Por Elio Ortega Icaza
Hoy, en tiempos de crisis sociales, políticas y económicas, la palabra resiliencia, se ha convertido en un concepto recurrente en discursos académicos, jurídicos y hasta cotidianos. Pero cabe preguntarnos: ¿es la resiliencia una realidad alcanzable o una utopía que sirve solo como consuelo?
La resiliencia, entendida como la capacidad del ser humano para sobreponerse a la adversidad y proyectarse hacia nuevas metas, no es solo una virtud personal, sino también un principio social con relevancia jurídica.
En el artículo 66 de la Constitución de la República del Ecuador, se reconoce el derecho a la integridad personal, tanto física como psicológica, lo que implica la posibilidad de reconstruirse frente al dolor o la pérdida.

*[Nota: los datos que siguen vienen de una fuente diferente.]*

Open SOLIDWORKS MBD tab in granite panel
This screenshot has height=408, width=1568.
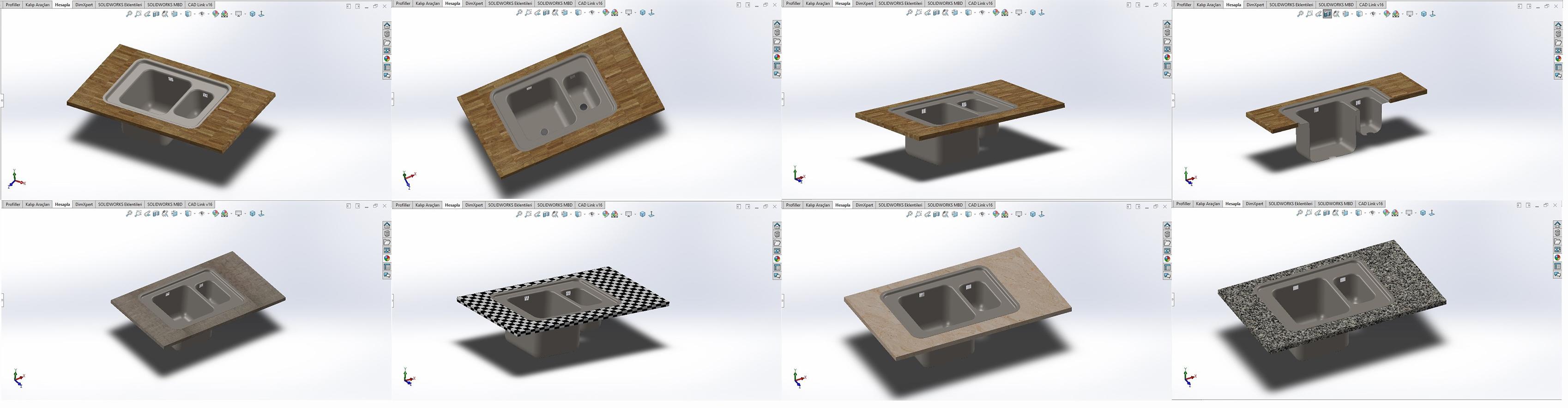pyautogui.click(x=1335, y=204)
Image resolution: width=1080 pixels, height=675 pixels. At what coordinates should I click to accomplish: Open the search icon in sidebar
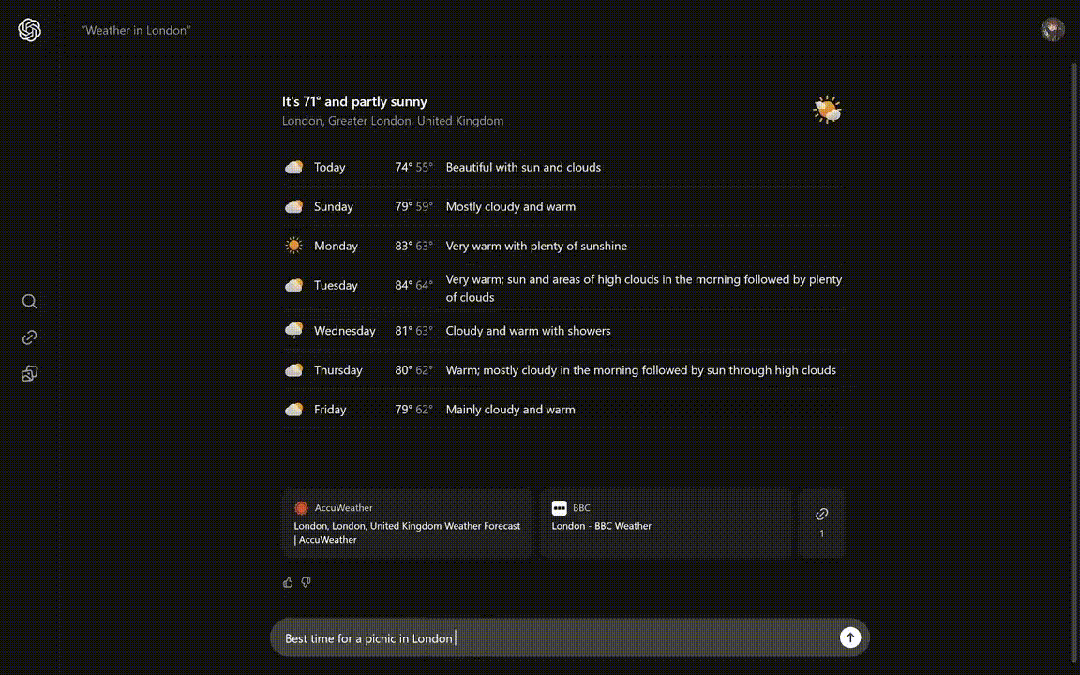click(x=29, y=301)
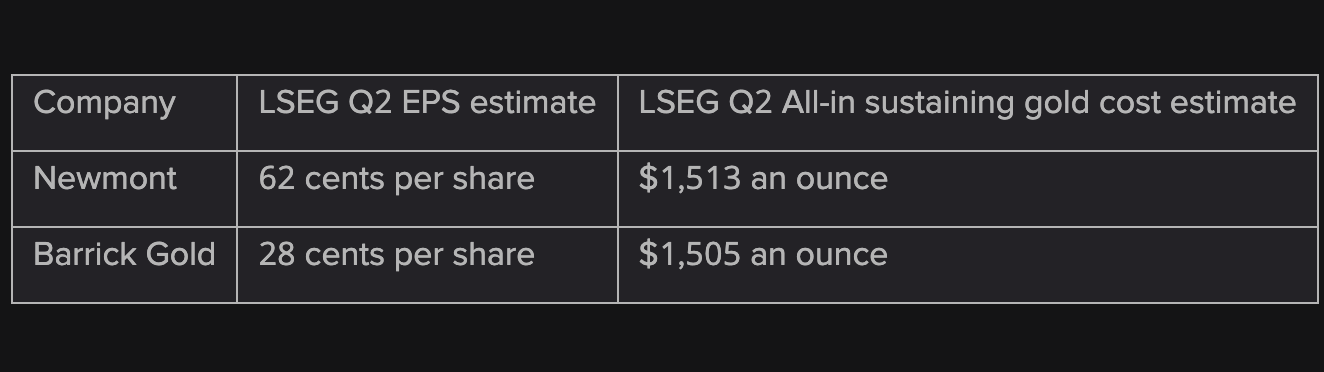This screenshot has height=372, width=1324.
Task: Select the Newmont company cell
Action: coord(124,189)
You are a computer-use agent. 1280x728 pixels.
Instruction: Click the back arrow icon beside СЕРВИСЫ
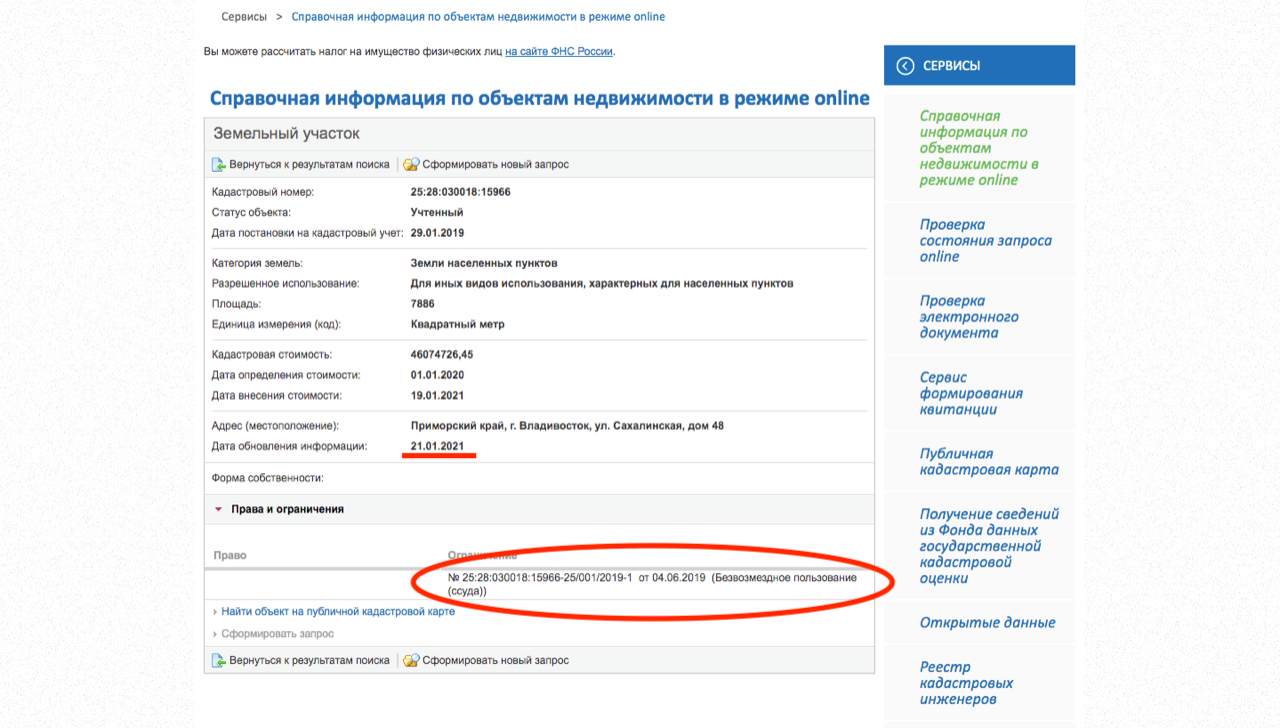coord(905,66)
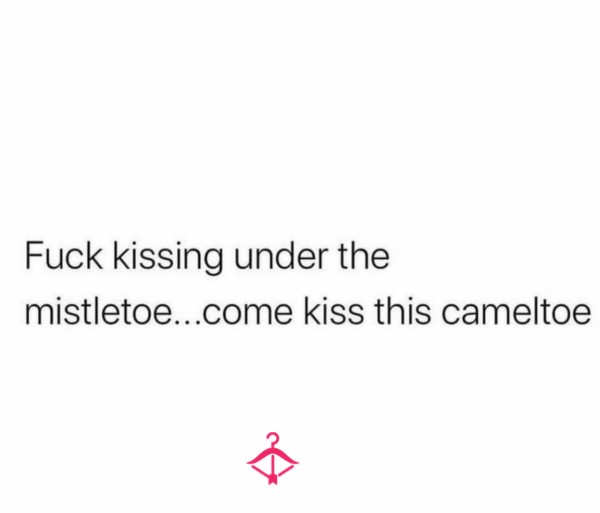Click the word "under" in the first line

tap(281, 256)
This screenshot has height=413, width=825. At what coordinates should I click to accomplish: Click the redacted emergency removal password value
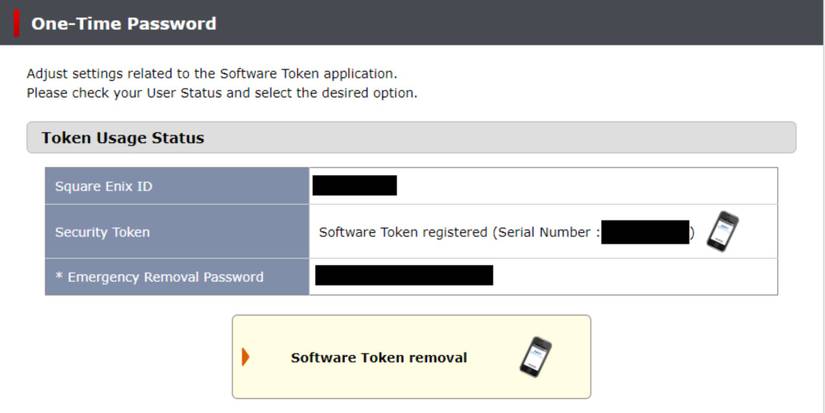coord(403,275)
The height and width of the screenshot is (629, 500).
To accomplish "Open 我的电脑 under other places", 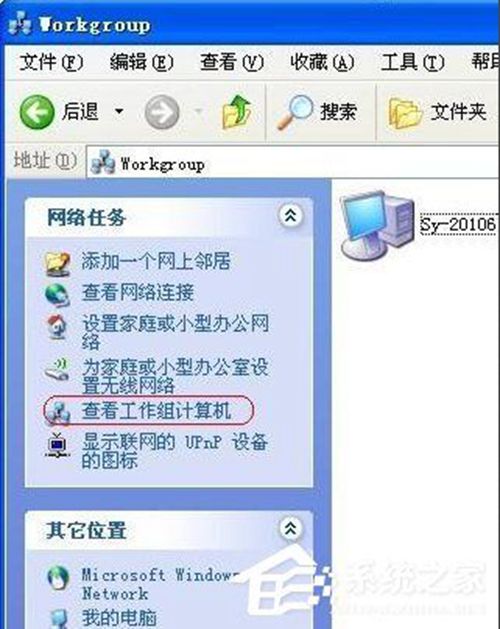I will [119, 618].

Asimismo, el derecho a la vida digna y al libre desarrollo de la personalidad (artículos 66.1 y 66.17) son la base para que el individuo y la colectividad puedan adaptarse y superar los obstáculos de manera constructiva.
La Carta Universal de Derechos Humanos en su artículo 1 recuerda que “todos los seres humanos nacen libres e iguales en dignidad y derechos”. Esa igualdad esencial es el primer peldaño de la resiliencia social: ninguna adversidad puede justificar la negación de la dignidad humana.

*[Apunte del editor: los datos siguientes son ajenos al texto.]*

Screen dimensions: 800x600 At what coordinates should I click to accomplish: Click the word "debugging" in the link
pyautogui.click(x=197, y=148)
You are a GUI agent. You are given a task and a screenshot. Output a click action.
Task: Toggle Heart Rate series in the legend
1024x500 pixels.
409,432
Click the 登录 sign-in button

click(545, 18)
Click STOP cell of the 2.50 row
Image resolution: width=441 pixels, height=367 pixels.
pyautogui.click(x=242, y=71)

Por su parte, el Pacto de San José de Costa Rica (Convención Americana sobre Derechos Humanos) establece en su artículo 5 el derecho a la integridad personal y en el artículo 11 la protección de la honra y la dignidad.
Estos instrumentos internacionales refuerzan la idea de que el ser humano, aun en la adversidad, merece protección para encontrar nuevas oportunidades.
Ahora bien, ¿cómo transformar la resiliencia de una utopía a una realidad cotidiana? No basta con discursos motivacionales. La resiliencia requiere políticas públicas que garanticen salud mental, educación de calidad y empleo digno, pero también una actitud individual que se nutra de la solidaridad, la esperanza y la fe en la justicia.
Vivir en paz, significa aceptar que las crisis son parte de la vida, pero también reconocer que existen marcos constitucionales y universales que protegen nuestra dignidad. La resiliencia no es resignación: es la capacidad de transformar el dolor en fuerza y la pérdida en oportunidad.
Quizá la resiliencia, no sea una utopía, sino un camino arduo que exige compromiso personal y colectivo. En ella se encuentra la clave para reconstruirnos y seguir creyendo en un futuro más justo y humano.